Continue reading to learn how to identify the common signs of a transmission leak, plus how to make back cash if your transmission breaks down.
The Importance of Transmission Fluid
Transmission fluid is vital for both manual and automatic transmission vehicles. For vehicles with manual gearboxes, this commonly burgundy but sometimes green fluid is responsible for lubricating all of the internal bearings, gears, and moving parts of a car engine, which prevents unwanted friction and grinding.
In vehicles with automatic transmissions, or self-shifting transmissions, the transmission fluid works to keep all moving parts and bearings properly lubricated. It also generates and assists with hydraulic pressure and friction, which allow all of the internal parts to perform, and even helps keep the transmission cool.
Identifying a Transmission Fluid Leak
Transmission fluid should be changed every 30,000 miles ((50,000 kilometers). By keeping up on routine maintenance, you can avoid transmission fluid leaks and additional mechanical problems. If your vehicle is leaking a mystery liquid, and you think it might be transmission fluid, here are some of the signs to look for that may prove your suspicions to be true:
If the fluid leaking from your vehicle is brown or red in color, it could very well be transmission fluid. Although some transmission fluid is green, the majority of transmission fluid on the market is read. Over time, it may become darker and appear browner in color. The only other automotive fluids that might be green or red are windshield wiper fluid and coolant, but both solutions are much thinner in comparison to transmission fluid, having a watery-like viscosity.

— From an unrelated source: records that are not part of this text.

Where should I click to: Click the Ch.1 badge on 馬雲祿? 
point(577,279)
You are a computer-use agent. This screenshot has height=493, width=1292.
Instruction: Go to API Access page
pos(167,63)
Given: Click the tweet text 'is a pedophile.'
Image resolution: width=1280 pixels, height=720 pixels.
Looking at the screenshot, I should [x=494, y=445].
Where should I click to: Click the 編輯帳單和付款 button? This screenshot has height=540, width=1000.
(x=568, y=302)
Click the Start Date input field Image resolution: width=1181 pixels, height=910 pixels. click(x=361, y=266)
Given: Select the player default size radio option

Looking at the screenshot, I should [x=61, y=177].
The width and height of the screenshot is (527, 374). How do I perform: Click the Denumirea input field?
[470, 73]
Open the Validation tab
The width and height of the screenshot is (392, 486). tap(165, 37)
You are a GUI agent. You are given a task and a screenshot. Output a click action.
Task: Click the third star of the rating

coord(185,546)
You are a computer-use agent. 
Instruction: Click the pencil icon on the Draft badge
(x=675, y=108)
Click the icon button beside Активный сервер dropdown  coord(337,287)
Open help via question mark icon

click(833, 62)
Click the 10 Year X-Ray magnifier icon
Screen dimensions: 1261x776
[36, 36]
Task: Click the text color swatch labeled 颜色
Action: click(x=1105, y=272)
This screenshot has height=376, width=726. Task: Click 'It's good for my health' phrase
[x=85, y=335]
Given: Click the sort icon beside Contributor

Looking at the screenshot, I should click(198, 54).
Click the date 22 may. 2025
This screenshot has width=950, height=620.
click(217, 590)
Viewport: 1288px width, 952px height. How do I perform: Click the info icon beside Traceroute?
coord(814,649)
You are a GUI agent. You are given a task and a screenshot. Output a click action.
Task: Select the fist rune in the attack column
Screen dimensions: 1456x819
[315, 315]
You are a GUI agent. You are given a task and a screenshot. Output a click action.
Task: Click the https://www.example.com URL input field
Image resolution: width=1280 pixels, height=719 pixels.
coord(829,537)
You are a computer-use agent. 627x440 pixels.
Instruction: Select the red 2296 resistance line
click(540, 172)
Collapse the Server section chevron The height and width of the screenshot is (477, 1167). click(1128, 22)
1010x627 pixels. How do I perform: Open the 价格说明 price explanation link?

You may be able to identify the mystery liquid leaking from your vehicle through touch and smell. Transmission fluid has an oil like consistency and may smell a bit like petroleum. Sometimes prior transmission fluid can smell burnt, which indicates that it’s time for to be changed.
Try to identify where the leak is coming from. Typically, transmission fluid leaks occur near the front or midsection of the vehicle. If the leak coming from your car is located more towards the back, it could be a different kind of leak entirely.
When driving your vehicle, if you notice that it’s taking longer to accelerate, or you are having difficulty shifting, it could be that your vehicles losing transmission fluid. Transmission slipping is another common indication that you may be low on transmission fluid.